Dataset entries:
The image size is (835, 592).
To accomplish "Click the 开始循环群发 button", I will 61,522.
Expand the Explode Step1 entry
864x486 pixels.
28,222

** WHAT YOU SHOULD DO **
Repeat all of the records above exactly as written.

** WORKED SOLUTION **
The image size is (835, 592).
To accomplish "Click the 开始循环群发 button", I will 61,522.
Expand the Explode Step1 entry
864x486 pixels.
28,222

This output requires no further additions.